Text to read:
-*-*-

Feedback Thread: DIP 1040--Copying, Moving, and Forwarding--Community Review Round 1

Paul Backus snarwin at gmail.com
Fri Mar 5 19:15:14 UTC 2021


On Friday, 5 March 2021 at 12:20:36 UTC, Mike Parker wrote:
> This is the feedback thread for the first round of Community 
> Review of DIP 1040, "Copying, Moving, and Forwarding".

In the section on "Last Use":

> Module level functions that contain nested functions or lambda 
> functions that access an outer local variable will not be 
> subject to last use dataflow analysis. The reason is that a 
> pointer to the nested function or lambda could be escaped from 
> the containing function

This rule has the potential to cause "spooky action at a 
distance," where a change to one part of a function silently 
causes the meaning of seemingly-unrelated code in the same 
function to change. For example:

     struct EMO { /* ... */ }

     version (Before)

-*-*-

Stated task 1:
Answer these questions from the forum post on DIP 1040:
(a) On what date and at what time was the reply posted?
(b) What is the title of DIP 1040?
(c) What phrase does the writer use for a change in one part of a function silently altering the meaning of seemingly unrelated code in that function?
Stated task 2: List every kind of function named in the rule that the forum post on DIP 1040 quotes from the "Last Use" section.
Stated task 3: Carry on the forum post on DIP 1040 from its final line.
The records have no connection to the forum post on DIP 1040.

-*-*-

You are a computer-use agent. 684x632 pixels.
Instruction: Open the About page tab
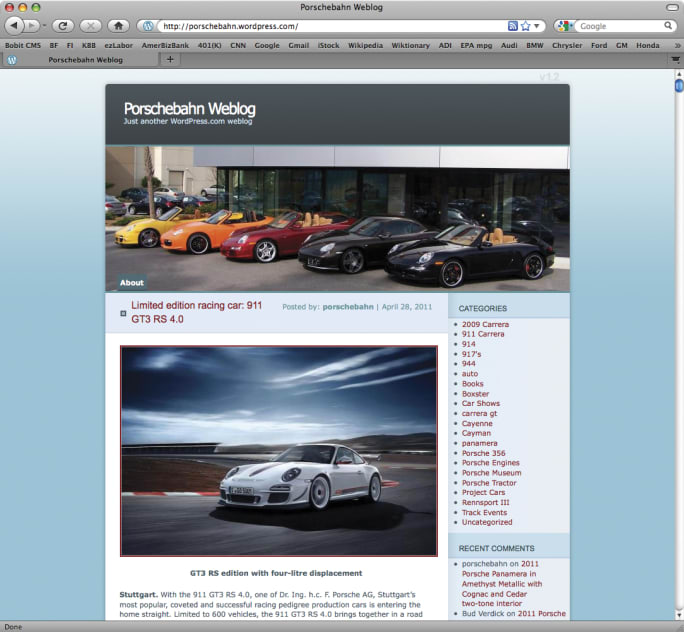click(x=132, y=283)
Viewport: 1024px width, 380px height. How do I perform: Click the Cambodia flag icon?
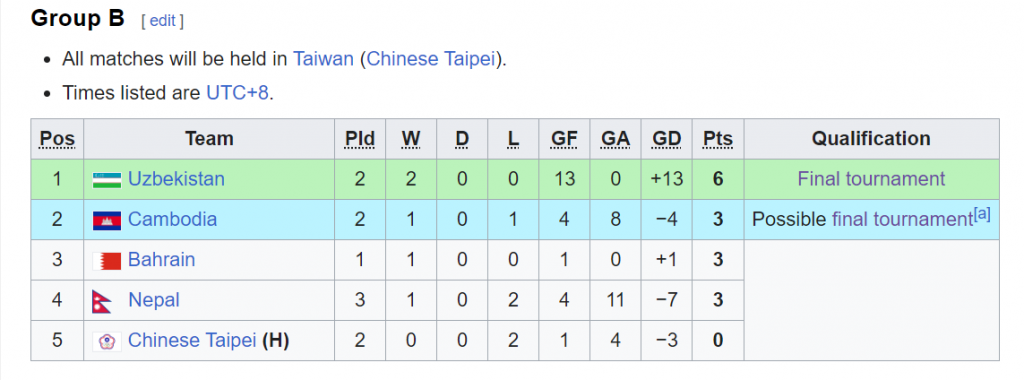106,220
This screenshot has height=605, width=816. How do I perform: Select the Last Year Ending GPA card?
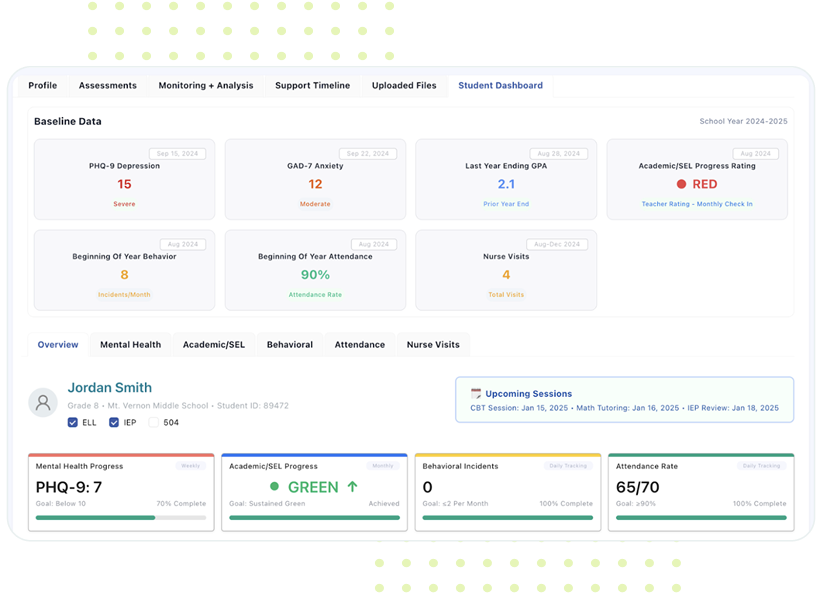[506, 180]
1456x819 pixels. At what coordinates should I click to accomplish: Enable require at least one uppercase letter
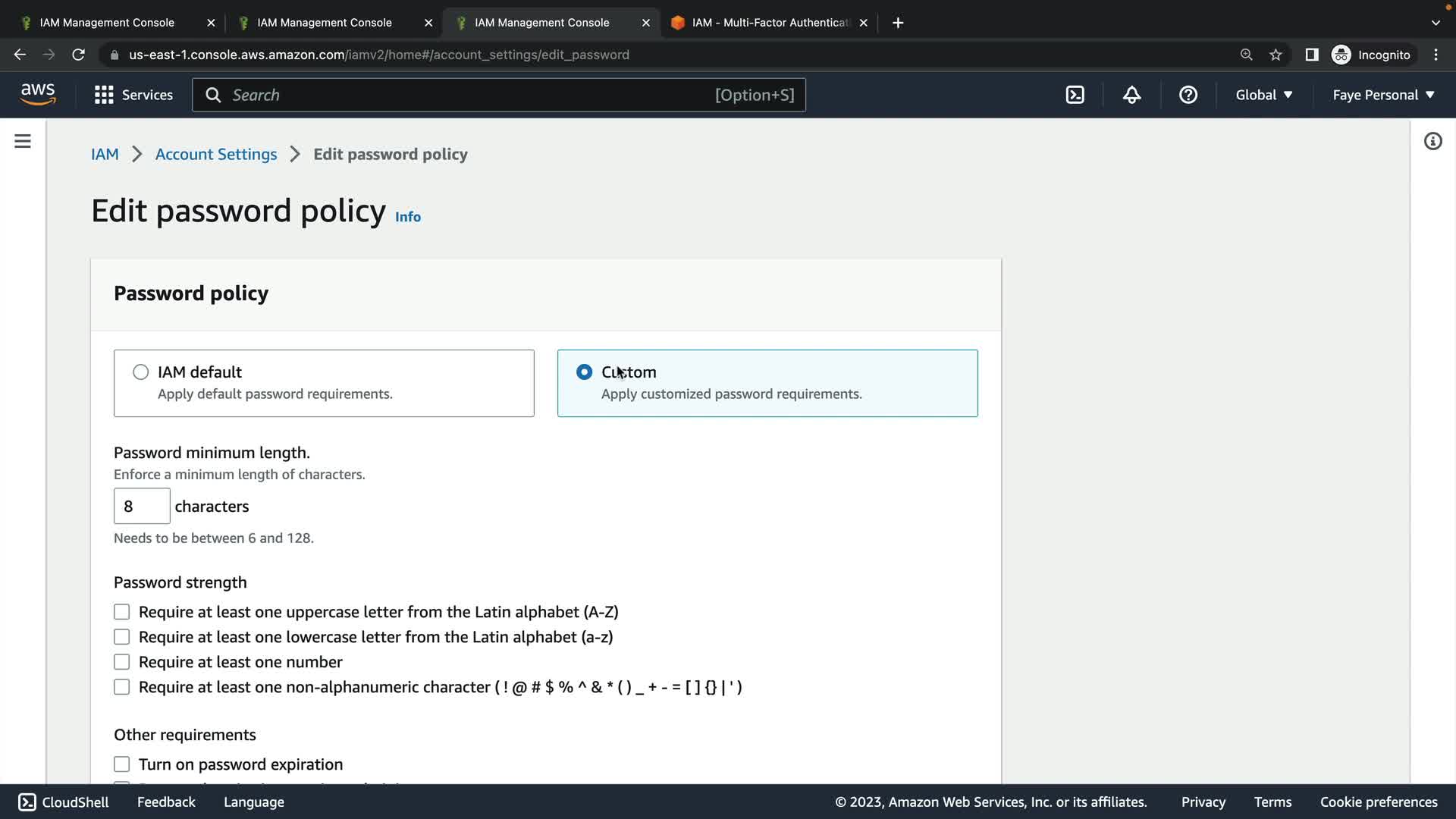tap(122, 612)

-*-*-

Exercise result 1:
(a) Friday, March 5, 2021, at 19:15:14 UTC
(b) "Copying, Moving, and Forwarding"
(c) "spooky action at a distance"

Exercise result 2:
Module level functions
Nested functions
Lambda functions

Exercise result 3:
     void example()
     {
         int a;
         EMO b;
         fun(a);
         gun(b); // last use of b -> move
     }

     version (After)
     void example()
     {
         int a;
         EMO b;
         void helper() { fun(a); } // DFA disabled here
         helper();
         gun(b); // no DFA -> copy
     }

Ideally, only variables that are actually accessed from nested 
functions would have their last-use analysis disabled. In the 
example above, that would include `a`, which is accessed in 
`helper`, but not `b`.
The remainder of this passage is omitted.